Table 4 shows the ions found by UHPLC-HRMS analysis from EtOAc extracts obtained from strain P. capitalensis (Tg06). Molecular masses of the ionized compounds ranged from 100 to 1000 in negative mode. Five compounds with the CHNO formula and fourteen compounds with CHO formula were proposed. Chemical identification was carried out, comparing exact masses obtained to a very large databank of metabolites and lipids. The range of possibilities is very large since EtOAc extracts may come in contact with both natural organic matter and anthropic organic matter. Thus, a specific database for ion identification was used, where the main factors were low mass error (ppm), high isotope similarity, and the probability of ionization by ESI. As there is no specific data bank of molecules for extract from endophytic fungi analysis, metabolomic (http://mona.fiehnlab.ucdavis.edu) and lipidomic (lipidmaps.org) data banks were used to evaluate molecular possibilities for compounds identified by screening. Initially 62 possibilities were identified using these databases. After excluding identifications with mass errors higher than 10 ppm and finally excluding molecules, 18 possible molecules remained (Table 4).

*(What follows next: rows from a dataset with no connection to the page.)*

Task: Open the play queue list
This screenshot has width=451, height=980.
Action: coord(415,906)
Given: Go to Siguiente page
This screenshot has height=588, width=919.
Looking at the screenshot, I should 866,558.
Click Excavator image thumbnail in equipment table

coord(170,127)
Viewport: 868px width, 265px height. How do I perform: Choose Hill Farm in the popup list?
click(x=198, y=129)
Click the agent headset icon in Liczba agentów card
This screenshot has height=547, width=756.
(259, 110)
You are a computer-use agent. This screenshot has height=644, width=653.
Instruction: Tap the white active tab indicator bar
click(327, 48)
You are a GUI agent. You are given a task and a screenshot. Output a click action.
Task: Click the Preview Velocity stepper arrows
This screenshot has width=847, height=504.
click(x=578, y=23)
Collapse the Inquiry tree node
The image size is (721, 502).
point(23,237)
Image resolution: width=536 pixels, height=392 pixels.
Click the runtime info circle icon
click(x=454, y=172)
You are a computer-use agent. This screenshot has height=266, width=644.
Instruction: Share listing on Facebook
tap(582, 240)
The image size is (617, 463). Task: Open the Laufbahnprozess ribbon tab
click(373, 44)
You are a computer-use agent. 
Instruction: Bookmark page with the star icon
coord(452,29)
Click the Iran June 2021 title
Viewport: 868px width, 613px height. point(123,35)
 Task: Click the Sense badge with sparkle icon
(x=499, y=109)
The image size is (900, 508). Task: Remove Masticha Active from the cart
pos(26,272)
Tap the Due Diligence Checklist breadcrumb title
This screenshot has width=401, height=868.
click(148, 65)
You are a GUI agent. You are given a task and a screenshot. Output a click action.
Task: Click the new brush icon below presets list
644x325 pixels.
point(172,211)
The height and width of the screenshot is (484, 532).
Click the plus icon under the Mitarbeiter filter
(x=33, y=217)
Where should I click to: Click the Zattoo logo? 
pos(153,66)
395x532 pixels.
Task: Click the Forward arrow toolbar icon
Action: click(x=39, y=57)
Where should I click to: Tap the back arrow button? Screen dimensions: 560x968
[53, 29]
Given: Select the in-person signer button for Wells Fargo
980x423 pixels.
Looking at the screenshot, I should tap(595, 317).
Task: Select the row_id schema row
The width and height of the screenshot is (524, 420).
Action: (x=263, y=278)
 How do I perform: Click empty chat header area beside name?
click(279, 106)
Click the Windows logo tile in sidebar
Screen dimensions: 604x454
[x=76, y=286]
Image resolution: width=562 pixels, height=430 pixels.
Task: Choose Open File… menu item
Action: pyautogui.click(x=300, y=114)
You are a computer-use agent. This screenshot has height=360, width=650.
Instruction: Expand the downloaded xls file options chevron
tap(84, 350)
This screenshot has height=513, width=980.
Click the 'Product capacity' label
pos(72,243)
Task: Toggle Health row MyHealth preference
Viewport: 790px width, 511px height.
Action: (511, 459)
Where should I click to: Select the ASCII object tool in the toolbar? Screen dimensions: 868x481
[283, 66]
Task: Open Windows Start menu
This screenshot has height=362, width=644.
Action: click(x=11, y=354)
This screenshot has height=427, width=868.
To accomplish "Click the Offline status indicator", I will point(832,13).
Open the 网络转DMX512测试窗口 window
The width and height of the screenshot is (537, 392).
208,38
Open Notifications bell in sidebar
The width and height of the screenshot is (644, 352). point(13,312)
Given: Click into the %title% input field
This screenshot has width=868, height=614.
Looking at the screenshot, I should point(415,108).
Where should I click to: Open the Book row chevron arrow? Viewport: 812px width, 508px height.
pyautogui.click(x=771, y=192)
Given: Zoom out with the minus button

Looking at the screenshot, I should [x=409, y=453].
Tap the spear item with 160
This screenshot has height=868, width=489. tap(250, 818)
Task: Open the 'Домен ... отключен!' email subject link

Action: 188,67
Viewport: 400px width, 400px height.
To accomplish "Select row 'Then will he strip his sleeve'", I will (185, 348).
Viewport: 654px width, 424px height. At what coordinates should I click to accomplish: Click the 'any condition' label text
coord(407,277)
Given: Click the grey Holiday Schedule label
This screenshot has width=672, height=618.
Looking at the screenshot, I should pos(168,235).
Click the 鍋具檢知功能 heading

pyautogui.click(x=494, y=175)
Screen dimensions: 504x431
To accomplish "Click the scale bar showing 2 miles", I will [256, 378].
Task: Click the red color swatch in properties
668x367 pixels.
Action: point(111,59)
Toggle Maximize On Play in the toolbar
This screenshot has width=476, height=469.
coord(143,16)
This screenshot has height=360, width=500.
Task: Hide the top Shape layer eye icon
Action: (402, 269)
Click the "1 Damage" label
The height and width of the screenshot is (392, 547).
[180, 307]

All the molecular formulas considered were in good agreement with the parameters of isotopic patterning, so all high-resolution mass spectrometric chromatograms of EtOAc extracts were evaluated by PCA analysis, using the culture medium extract without fungal inoculum as a blank (Suppl. Fig. 5S–7S).

Anti-protozoal activity

The crude extract of P. capitalensis showed antiparasitic activity, with an inhibitory concentration (IC₅₀) value of 17.2, 82.0 and 50.13 μg/mL when testing L. amazonensis, L. infantum, and T. cruzi, respectively. However, the crude extract also showed toxicity to fibroblasts, with a CC₅₀ value of 135.95 μg/mL. The selectivity index (SI) values for L. amazonensis and L. infantum were 7.9 and 1.6, respectively. For T. cruzi, the crude extract showed similar toxicity to both host cells (epitelial LLCMK₂) and the parasite, with a SI value of 1.12 (Table 5).

Table 5.

Antiprotozoal activity (IC₅₀) and toxicity to mammalian cells (SI) of the crude extract from the fungus, Phyllosticta capitalensis

Cells	IC50 (μg/mL)	SI(a,b,c)
Leishmania amazonensis	17.2 ± 0.5	7.9(a)
Leishmania infantum	82 ± 5.7	1.6(b)
Trypanosoma cruzi	50.1 ± 12.7	1.1(c)
Fibroblast L929	135.9 ± 29.1	-
Epitelial LLCMK2	55.9 ± 8.3	-

IC₅₀, inhibitory concentration for 50% of the parasites; CC₅₀, cytotoxic concentration for 50% of mammalian cells; SI, selectivity index; SI^(a), selectivity index in promastigote forms of Leishmania amazonensis (CC₅₀ in L929/IC₅₀); SI^(b), selectivity index in promastigote forms of Leishmania infantum (CC₅₀ in L929/IC₅₀); SI^(c), selectivity index in epimastigote forms of Trypanosoma cruzi (CC₅₀ in LLCMK₂/IC₅₀)

Discussion

The frequency of isolation (FI) can be variable as a result of numerous factors, such climatic conditions of the collection site, geographic location, age, and part of the plants used [37]. Other papers have reported similar FI values from leaves of other Angiospermae families [5, 38]. Some factors interfere qualitatively and quantitatively in the biodiversity of endophytes found in a plant. These factors include the age of the plant, the tissue or organ, the physiological condition of the host, environmental conditions, and the geographic distribution [39, 40].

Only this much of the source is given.